By
Jon Reid
March 15, 2015 at 2:20 pm ET
As the March 31 deadline to fix the Medicare Sustainable Growth Rate nears, it seems increasingly possible that a deal to permanently scrap the unpopular formula would not fully offset the cost, rumored to exceed $200 billion.
The purported deal would tie the Medicare pay fix with an extension of a popular children’s health insurance program, adding significantly to the cost. But even with that sweetener, that’s a lot of money in a fiscally conservative legislature, and not much time to debate its expenditure.
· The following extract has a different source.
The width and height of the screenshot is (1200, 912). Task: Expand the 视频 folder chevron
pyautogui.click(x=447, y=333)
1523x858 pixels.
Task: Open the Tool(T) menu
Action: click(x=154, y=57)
“To find that level of savings requires major legislation,” said Mark McClellan, a senior fellow at the Brookings Institution. “That’s a non-trivial amount of funding and savings of that magnitude generally requires some significant changes in the Medicare program or elsewhere.”
But Julius Hobson, senior policy advisor at Polsinelli P.C. who has lobbied for physician groups, speculated that Republicans’ urgency to show they can pass legislation might overshadow the budgetary hit.
“Here’s an issue that’s been hanging out here as an identified problem since 2001,” Hobson said. “If (Boehner) succeeds in this, it’s a big deal.”
Physicians have faced annual Medicare payment reductions since Congress instituted the SGR formula in 1997. While Congress has stopped the cuts from going into effect 17 times, an agreement for a permanent repeal has never garnered enough support among lawmakers.
“It’s just a lot easier to find enough of an offset for passing the SGR for a year or two than it is for 10 years,” McClellan said.
The current deal, reported to be in negotiation between House Speaker John Boehner (R-Ohio) and Minority Leader Nancy Pelosi (D-Calif.), builds off legislation health committees introduced but never made it into law last year: instead of a fixed formula, Medicare would aim to compensate physicians based on the quality of their service. Disagreement on how to pay for the repeal scuttled that effort.
Legislators are tight-lipped as they hammer out the deal; of the 17 members of Congress contacted for this story, most either declined to comment or said they were unaware of the deal’s particulars. Boehner’s office demurred on details of the negotiation.
“We are all aware of the looming SGR deadline, and Members and staff from both leadership and the committees are naturally discussing a range of options,” said Michael Steel, press secretary for House Speaker John Boehner, in an email.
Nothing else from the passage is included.